2

Does the following have defined behaviour?

uint32_t* p = new uint32_t();

char* p2 = reinterpret_cast<char*>(p);

delete p2;

(Is there a standard quote relevant to this?)

I'm aware alternative options exist, but I'm just curious about this one.

Thanks!

6

From [expr.delete]/3 in the C++17 standard (though this rule goes back to C++11 and probably to earlier, but I don't have that spec handy):

if the static type of the object to be deleted is different from its dynamic type, the static type shall be a base class of the dynamic type of the object to be deleted and the static type shall have a virtual destructor or the behavior is undefined.

The dynamic type of the object being pointed at is uint32_t. The type of the pointer is char. These are not the same, nor is char a base class of uint32_t, so behavior is undefined.

  • But there is no such thing as "dynamic type of an object"... – Language Lawyer Jan 17 at 11:41
  • @LanguageLawyer: [defns.dynamic.type] says otherwise. – Nicol Bolas Jan 17 at 14:20
  • It is dynamic type of an expression. – Language Lawyer Jan 17 at 14:22
-1

There is definitely not an equivalence between delete int_ptr; and delete char_ptr;, based on assembly compiled from some basic C++ code:

//C++ Code
void delete_as_int(int* ptr) {
    delete ptr;
}

void delete_as_char(char* ptr) {
    delete ptr;
}

//Assembly; GCC 8.2 x86-64, no optimizations, c++17 mode
delete_as_int(int*):
  push rbp
  mov rbp, rsp
  sub rsp, 16
  mov QWORD PTR [rbp-8], rdi
  mov rax, QWORD PTR [rbp-8]
  mov esi, 4 //Difference!
  mov rdi, rax
  call operator delete(void*, unsigned long)
  nop
  leave
  ret
delete_as_char(char*):
  push rbp
  mov rbp, rsp
  sub rsp, 16
  mov QWORD PTR [rbp-8], rdi
  mov rax, QWORD PTR [rbp-8]
  mov esi, 1 //Difference!
  mov rdi, rax
  call operator delete(void*, unsigned long)
  nop
  leave
  ret

Simply put, the assembly to delete an int* calculates a different number of bytes to store in a register than the assembly to delete a char* does.

So just on the face of things, it's clear that the type the compiler recognizes matters.

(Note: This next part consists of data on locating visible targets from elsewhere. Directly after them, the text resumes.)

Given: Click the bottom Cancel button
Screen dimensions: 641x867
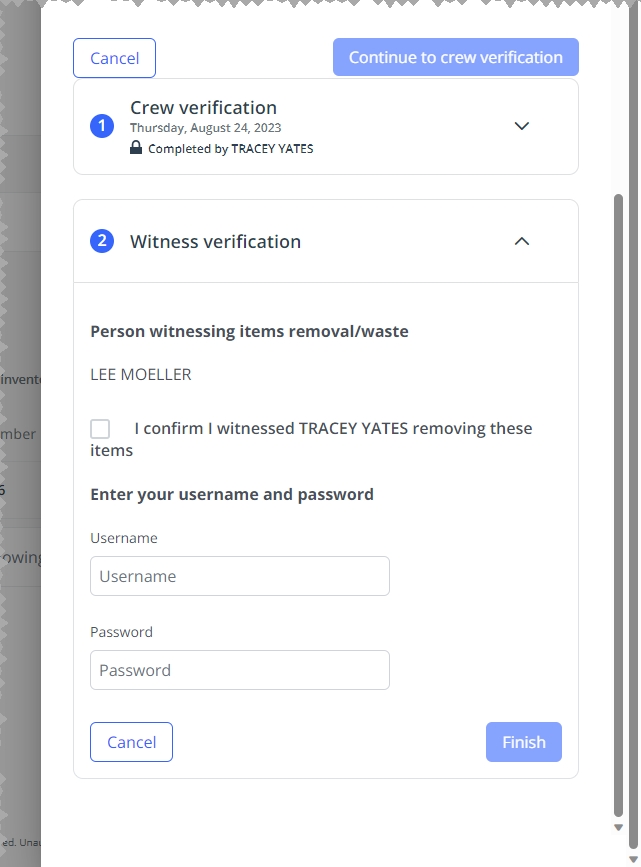Looking at the screenshot, I should tap(131, 742).
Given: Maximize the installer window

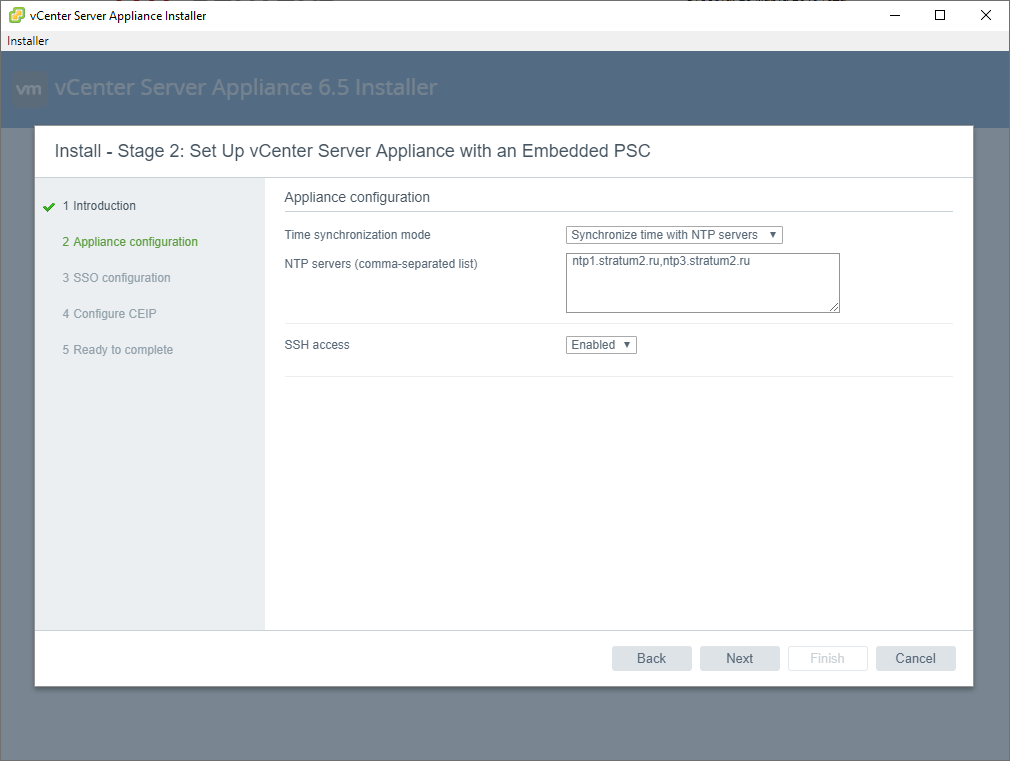Looking at the screenshot, I should [x=940, y=15].
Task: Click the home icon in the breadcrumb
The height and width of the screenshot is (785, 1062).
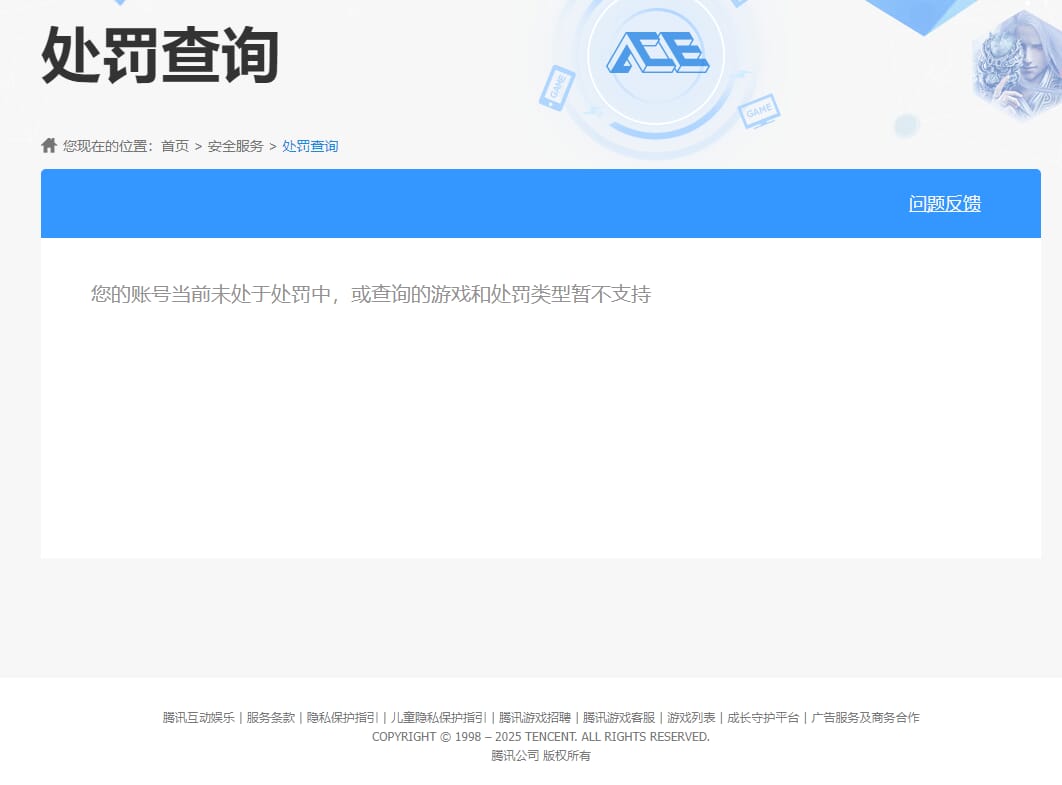Action: point(49,146)
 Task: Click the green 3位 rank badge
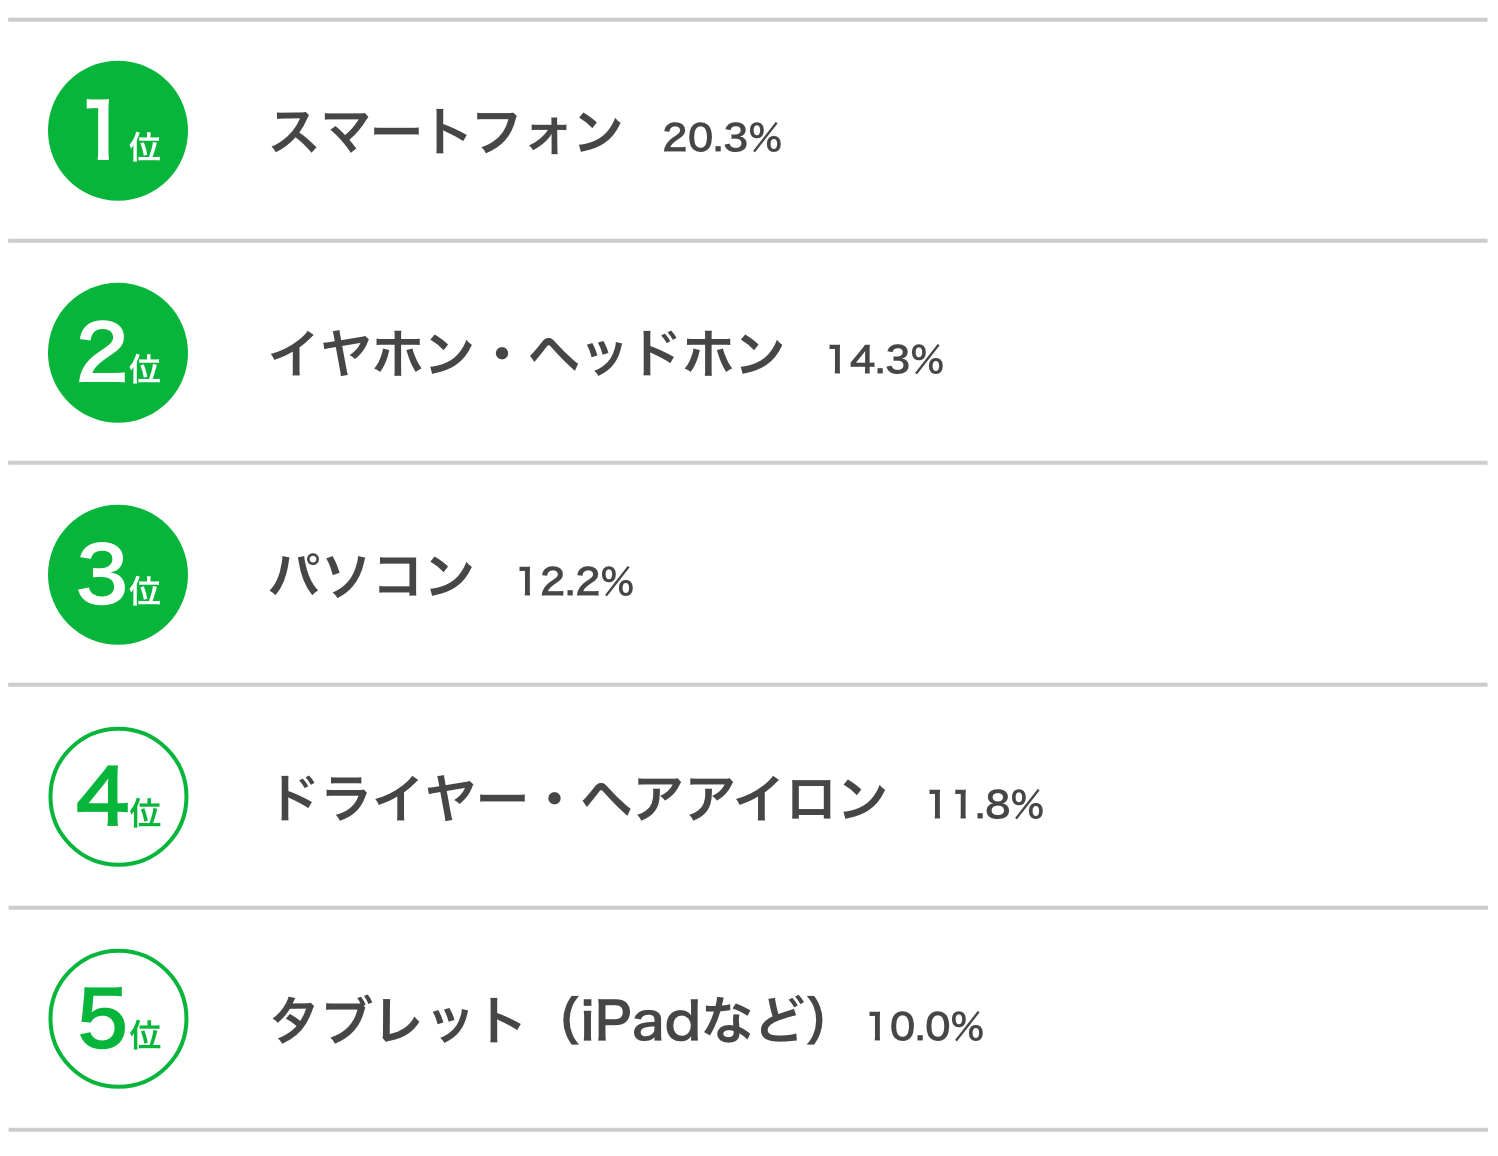point(118,575)
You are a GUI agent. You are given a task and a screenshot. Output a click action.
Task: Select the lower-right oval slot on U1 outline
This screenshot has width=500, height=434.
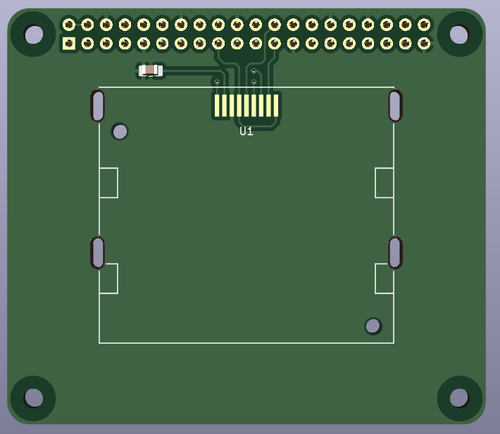(x=395, y=253)
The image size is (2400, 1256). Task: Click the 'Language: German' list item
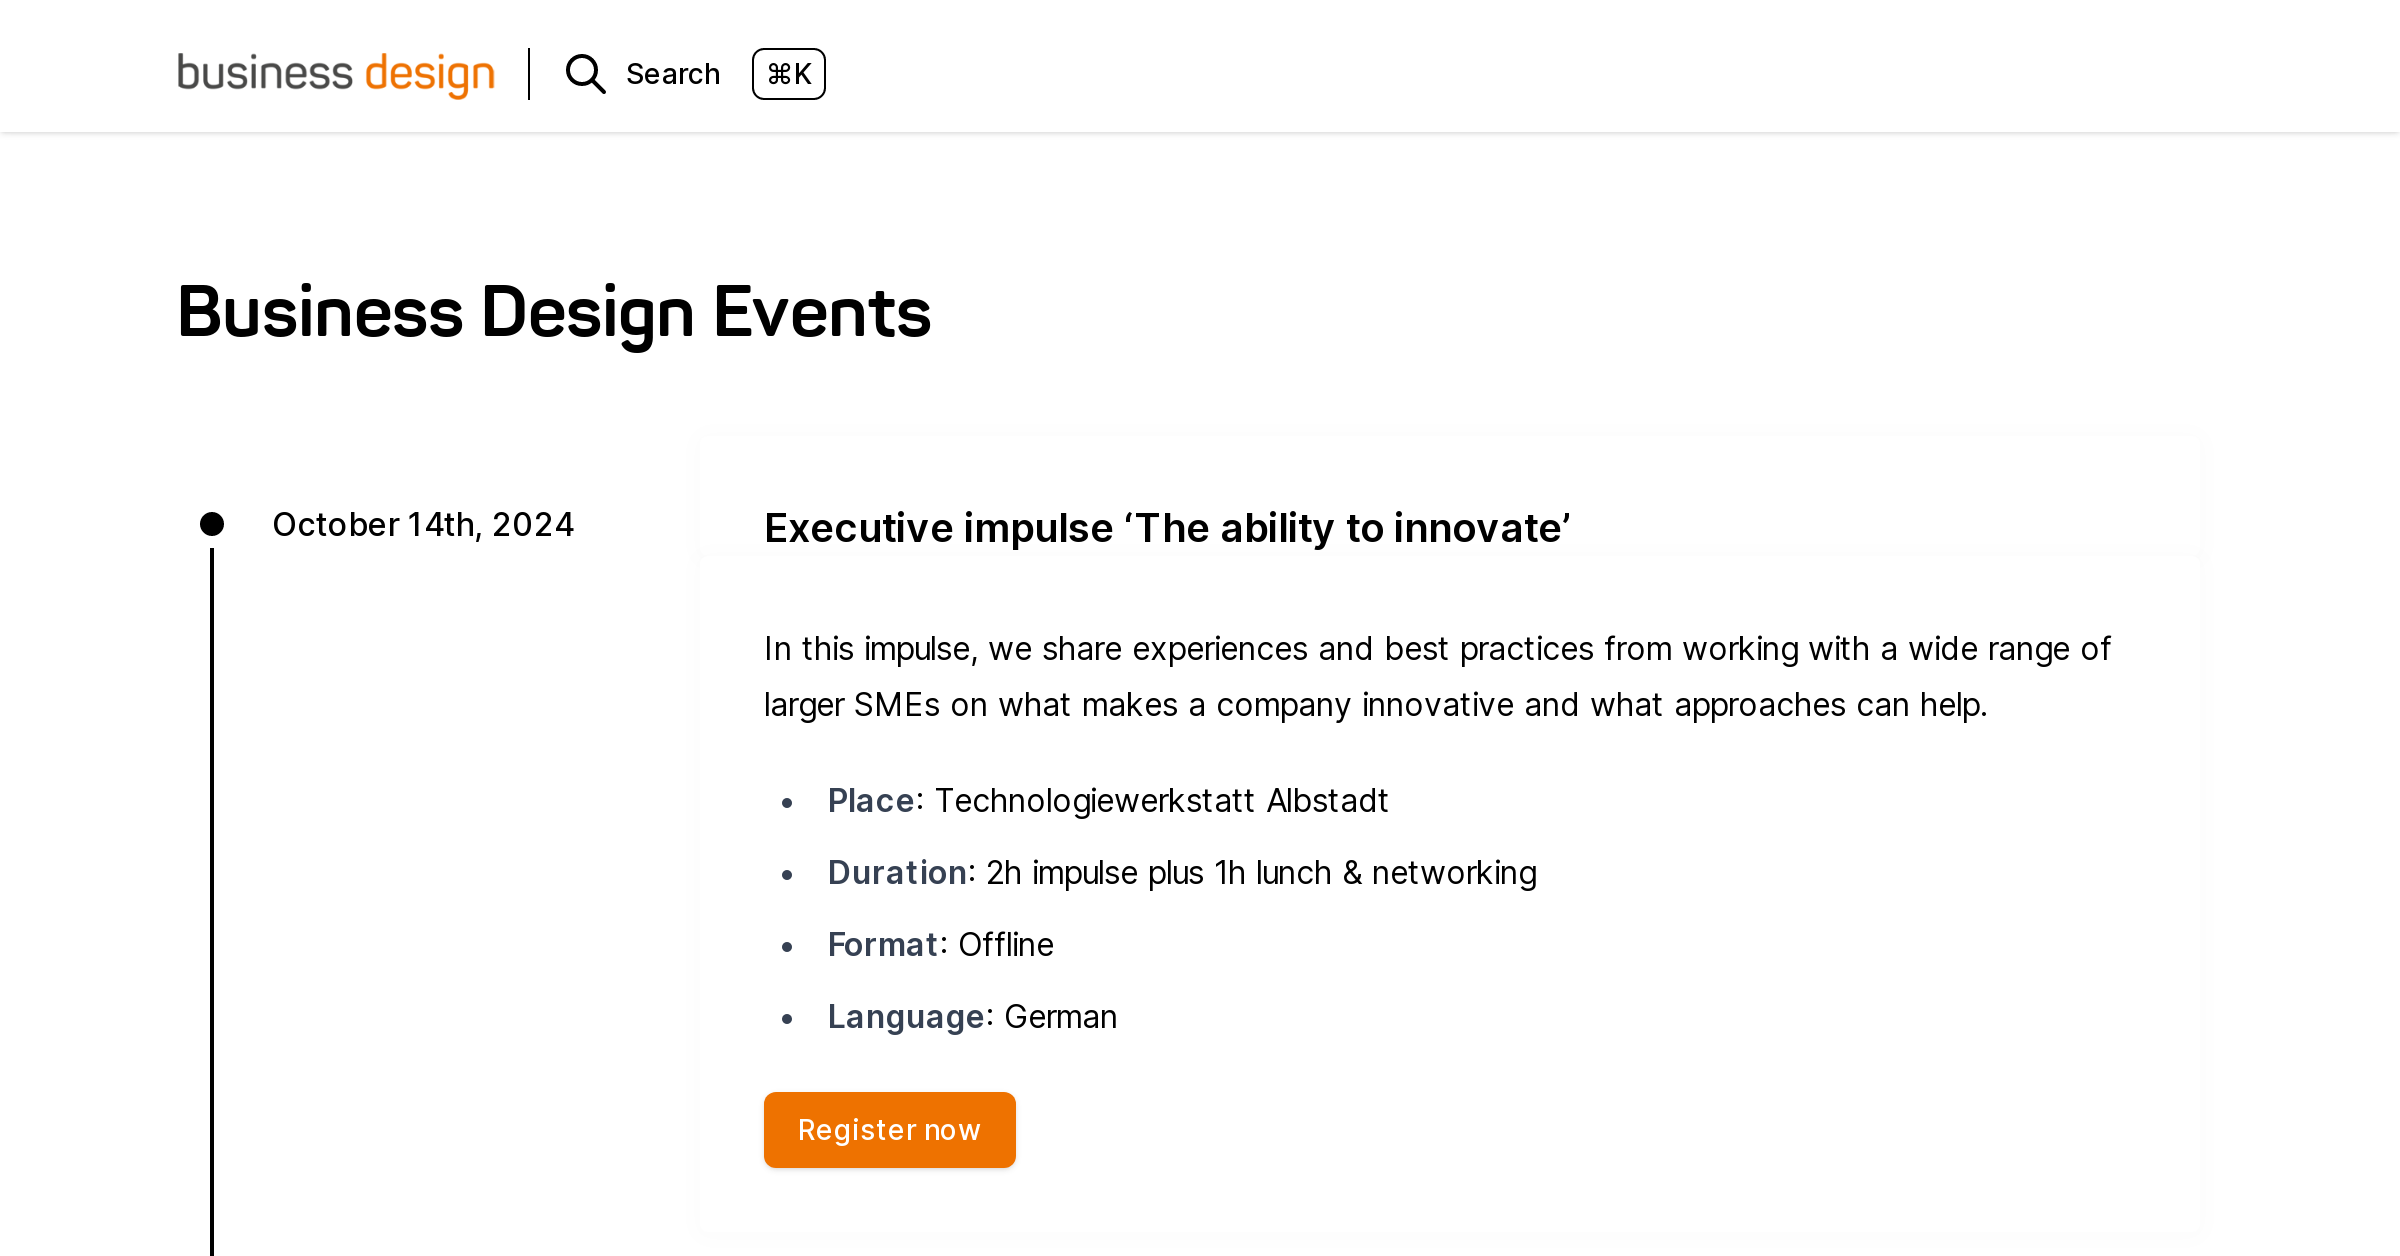[x=971, y=1015]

Even if for no other reason than to ensure that the correct amount of memory is deleted. So you can't rely on the compiler to magically deduce the correct behavior for deleteing a pointer that has had its type altered by the reinterpret_cast call: you need to make sure to delete pointers as the type they were created as—or for polymorphic types, ensure that the Deleter is virtual.